Recent progress in physical Human‐Robot Interaction (pHRI) research showed in principle that human and robots can actively and safely share a common workspace. The fundamental breakthrough that enabled these results was the human-centered design of robot mechanics and control. This made it possible to limit potential injuries due to unintentional contacts. Previous projects, in particular the PHRIENDS project in which a part of the consortium has been involved, provided remarkable results in these directions, constituting the background foundation for this proposal.
Inspired by these results, SAPHARI will perform a fundamental paradigm shift in robot development in the sense that we place the human at the centre of the entire design. The project will take a big step further along the human-centered roadmap by addressing all essential aspects of safe, intuitive physical interaction between humans and complex, human-like robotic systems in a strongly interconnected manner.

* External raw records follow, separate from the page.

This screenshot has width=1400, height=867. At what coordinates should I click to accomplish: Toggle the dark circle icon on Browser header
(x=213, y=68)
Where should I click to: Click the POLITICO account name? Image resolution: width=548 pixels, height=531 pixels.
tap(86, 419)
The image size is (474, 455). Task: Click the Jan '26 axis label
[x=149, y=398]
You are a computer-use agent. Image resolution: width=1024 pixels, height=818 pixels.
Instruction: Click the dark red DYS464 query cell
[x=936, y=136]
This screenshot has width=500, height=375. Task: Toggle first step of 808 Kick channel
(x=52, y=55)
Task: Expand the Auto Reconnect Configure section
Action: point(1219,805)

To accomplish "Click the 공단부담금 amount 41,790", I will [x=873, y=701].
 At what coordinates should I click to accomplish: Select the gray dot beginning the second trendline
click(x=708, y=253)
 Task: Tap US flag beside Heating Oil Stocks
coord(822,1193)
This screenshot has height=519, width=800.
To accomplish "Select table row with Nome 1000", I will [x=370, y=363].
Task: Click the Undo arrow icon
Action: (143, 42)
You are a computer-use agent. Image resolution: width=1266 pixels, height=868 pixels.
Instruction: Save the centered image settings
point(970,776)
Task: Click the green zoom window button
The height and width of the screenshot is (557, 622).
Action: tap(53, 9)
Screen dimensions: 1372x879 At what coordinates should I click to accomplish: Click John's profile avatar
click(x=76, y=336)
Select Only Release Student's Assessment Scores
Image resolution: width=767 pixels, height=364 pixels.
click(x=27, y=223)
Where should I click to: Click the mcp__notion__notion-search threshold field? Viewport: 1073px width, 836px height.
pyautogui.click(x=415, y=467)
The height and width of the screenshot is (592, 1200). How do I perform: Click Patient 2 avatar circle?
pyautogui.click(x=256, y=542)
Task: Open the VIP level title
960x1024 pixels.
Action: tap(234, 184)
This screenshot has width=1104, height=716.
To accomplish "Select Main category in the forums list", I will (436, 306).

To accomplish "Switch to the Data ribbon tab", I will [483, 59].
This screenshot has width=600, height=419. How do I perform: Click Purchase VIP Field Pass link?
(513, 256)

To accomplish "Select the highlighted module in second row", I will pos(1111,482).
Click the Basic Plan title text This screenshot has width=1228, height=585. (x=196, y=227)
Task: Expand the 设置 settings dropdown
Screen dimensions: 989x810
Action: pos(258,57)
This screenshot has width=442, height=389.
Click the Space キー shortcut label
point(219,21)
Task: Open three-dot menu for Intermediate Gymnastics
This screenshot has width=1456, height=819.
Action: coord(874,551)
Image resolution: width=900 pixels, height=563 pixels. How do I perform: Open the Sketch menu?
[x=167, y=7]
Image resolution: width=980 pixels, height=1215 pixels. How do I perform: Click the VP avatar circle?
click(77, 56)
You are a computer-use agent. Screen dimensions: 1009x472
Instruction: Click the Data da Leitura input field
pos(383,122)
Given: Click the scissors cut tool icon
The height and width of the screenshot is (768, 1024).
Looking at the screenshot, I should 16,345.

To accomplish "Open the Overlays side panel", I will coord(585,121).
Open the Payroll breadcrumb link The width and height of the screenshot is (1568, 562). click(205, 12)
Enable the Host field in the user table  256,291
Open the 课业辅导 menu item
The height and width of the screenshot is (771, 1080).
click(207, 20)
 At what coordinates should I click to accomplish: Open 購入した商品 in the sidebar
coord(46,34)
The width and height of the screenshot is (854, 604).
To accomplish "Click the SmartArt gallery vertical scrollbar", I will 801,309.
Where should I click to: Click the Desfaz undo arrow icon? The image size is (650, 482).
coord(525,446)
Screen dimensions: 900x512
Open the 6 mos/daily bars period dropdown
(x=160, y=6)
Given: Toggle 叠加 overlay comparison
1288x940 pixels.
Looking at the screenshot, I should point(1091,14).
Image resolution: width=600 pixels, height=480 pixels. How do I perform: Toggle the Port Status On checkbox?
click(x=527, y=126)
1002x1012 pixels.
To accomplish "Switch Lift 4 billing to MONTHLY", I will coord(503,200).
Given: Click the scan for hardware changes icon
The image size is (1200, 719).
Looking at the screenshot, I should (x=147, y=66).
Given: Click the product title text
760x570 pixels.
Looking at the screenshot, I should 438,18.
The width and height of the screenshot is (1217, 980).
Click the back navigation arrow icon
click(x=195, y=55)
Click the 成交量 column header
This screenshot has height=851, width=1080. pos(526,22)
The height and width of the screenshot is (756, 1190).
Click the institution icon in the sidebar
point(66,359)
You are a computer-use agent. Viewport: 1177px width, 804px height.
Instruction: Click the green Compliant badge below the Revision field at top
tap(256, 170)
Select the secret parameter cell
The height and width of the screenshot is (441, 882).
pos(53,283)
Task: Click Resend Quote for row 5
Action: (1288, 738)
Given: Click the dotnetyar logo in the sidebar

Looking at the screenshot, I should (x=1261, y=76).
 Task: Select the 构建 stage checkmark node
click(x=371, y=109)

While encompassing safety issues based on biomechanical analysis, human-friendly hardware design, and interaction control strategies, the project will develop and validate key perceptive and cognitive components that enable robots to track, understand and predict human motions in a weakly structured dynamic environment in real-time.
We will equip robots with the capabilities to react to human actions or even take the initiative to interact in a situation‐dependent manner relying on sensor based decisions and background knowledge.
Apart from developing the necessary capabilities for interactive autonomy, we will also tightly incorporate the human safety also at the cognitive level. This will enable the robots to react or physically interact with humans in a safe and autonomous way. Keeping in mind the paradigm to “design for safety and control for performance”, research developments will be pursued in several areas, starting with the fundamental injury mechanisms of humans cooperating with robots. The analysis will be first carried out for stiff robots and then extended to variable stiffness actuation systems in terms of safety, energy, and load sustainability. Biomechanical knowledge and biologically motivated variable compliance actuators will be used to design bimanual manipulation systems that have design characteristics and performance properties close to humans. Real-time task and motion planning of such complex systems requires new concepts including tight coupling of control and planning that lead to new reactive action generation behaviours.
Safe operation will be enforced in mobile manipulation scenarios with large workspaces by smart fusion of proprioceptive and exteroceptive sensory information, sensor‐based task planning, human gestures and motion recognition and learning, and task‐oriented programming, including configuration and programming of safety measures.
Finally, self explaining interaction and communication frameworks will be developed to enhance the system usability and make the multimodal communication between human and robot seamless.
The project focuses on two industrial use cases that explicitly contain deliberate physical interaction between a human and a robot co‐worker, as well as on professional service scenarios in hospitals, in which medical staff and an assisting robot interact closely during daily work. These prototypical applications will pave the way towards new and emerging markets, not only in industry and professional services, but possibly also in household robots, advanced prostheses and rehabilitation devices, teleoperation, and robotic surgery. Generally, results of this project are expected to strongly impact all applications where interactive robots can assist humans and release them from dangerous or routine tasks.